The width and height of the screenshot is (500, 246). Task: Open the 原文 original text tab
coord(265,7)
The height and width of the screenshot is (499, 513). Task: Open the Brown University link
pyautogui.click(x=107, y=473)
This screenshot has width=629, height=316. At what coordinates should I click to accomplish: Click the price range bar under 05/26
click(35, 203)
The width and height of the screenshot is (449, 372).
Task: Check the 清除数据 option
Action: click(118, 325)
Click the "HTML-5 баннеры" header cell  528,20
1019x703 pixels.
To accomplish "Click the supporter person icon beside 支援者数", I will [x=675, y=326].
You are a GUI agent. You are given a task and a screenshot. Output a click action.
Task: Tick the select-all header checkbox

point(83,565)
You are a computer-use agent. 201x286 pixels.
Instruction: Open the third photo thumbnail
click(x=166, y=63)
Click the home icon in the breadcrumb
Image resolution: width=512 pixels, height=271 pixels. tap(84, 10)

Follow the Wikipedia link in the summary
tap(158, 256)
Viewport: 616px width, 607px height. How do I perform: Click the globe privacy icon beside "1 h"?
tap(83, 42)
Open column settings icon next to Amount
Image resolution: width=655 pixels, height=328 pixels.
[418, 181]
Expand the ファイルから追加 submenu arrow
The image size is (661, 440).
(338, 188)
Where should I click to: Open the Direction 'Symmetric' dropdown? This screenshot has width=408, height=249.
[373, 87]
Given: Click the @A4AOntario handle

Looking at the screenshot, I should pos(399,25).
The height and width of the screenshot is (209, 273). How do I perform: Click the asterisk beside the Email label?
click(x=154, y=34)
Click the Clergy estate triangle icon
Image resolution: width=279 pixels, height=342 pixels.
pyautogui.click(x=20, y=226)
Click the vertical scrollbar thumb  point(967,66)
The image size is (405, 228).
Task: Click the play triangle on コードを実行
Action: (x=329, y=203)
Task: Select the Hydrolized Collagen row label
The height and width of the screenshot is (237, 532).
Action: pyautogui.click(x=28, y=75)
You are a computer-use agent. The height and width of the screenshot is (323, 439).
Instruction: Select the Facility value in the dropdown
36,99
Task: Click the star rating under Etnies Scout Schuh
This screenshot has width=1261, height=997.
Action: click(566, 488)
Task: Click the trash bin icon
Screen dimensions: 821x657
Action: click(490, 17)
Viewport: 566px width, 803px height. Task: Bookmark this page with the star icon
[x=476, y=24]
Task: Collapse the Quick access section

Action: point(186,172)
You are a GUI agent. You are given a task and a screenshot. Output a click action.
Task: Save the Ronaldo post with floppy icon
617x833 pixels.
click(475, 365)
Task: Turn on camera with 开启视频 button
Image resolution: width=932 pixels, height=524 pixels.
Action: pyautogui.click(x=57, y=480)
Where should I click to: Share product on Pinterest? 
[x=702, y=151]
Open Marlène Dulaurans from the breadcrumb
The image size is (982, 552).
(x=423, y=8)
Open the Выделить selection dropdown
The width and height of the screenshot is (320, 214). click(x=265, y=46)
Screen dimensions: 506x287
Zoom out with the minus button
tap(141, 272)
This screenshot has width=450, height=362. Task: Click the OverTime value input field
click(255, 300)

━━━━━━━━━━━━━━━━━━━━━━━━━━━━━━

• Challenge
Edit the data starting at the line that contains "The height and width of the screenshot is (499, 513)." and ending at the line that contains "tap(158, 256)", replacing "thumbnail" with "preview". Give only those lines, with everything else unchanged.

• Solution for this task
The height and width of the screenshot is (499, 513). Task: Open the Brown University link
pyautogui.click(x=107, y=473)
This screenshot has width=629, height=316. At what coordinates should I click to accomplish: Click the price range bar under 05/26
click(35, 203)
The width and height of the screenshot is (449, 372).
Task: Check the 清除数据 option
Action: click(118, 325)
Click the "HTML-5 баннеры" header cell  528,20
1019x703 pixels.
To accomplish "Click the supporter person icon beside 支援者数", I will [x=675, y=326].
You are a GUI agent. You are given a task and a screenshot. Output a click action.
Task: Tick the select-all header checkbox

point(83,565)
You are a computer-use agent. 201x286 pixels.
Instruction: Open the third photo preview
click(x=166, y=63)
Click the home icon in the breadcrumb
Image resolution: width=512 pixels, height=271 pixels. tap(84, 10)

Follow the Wikipedia link in the summary
tap(158, 256)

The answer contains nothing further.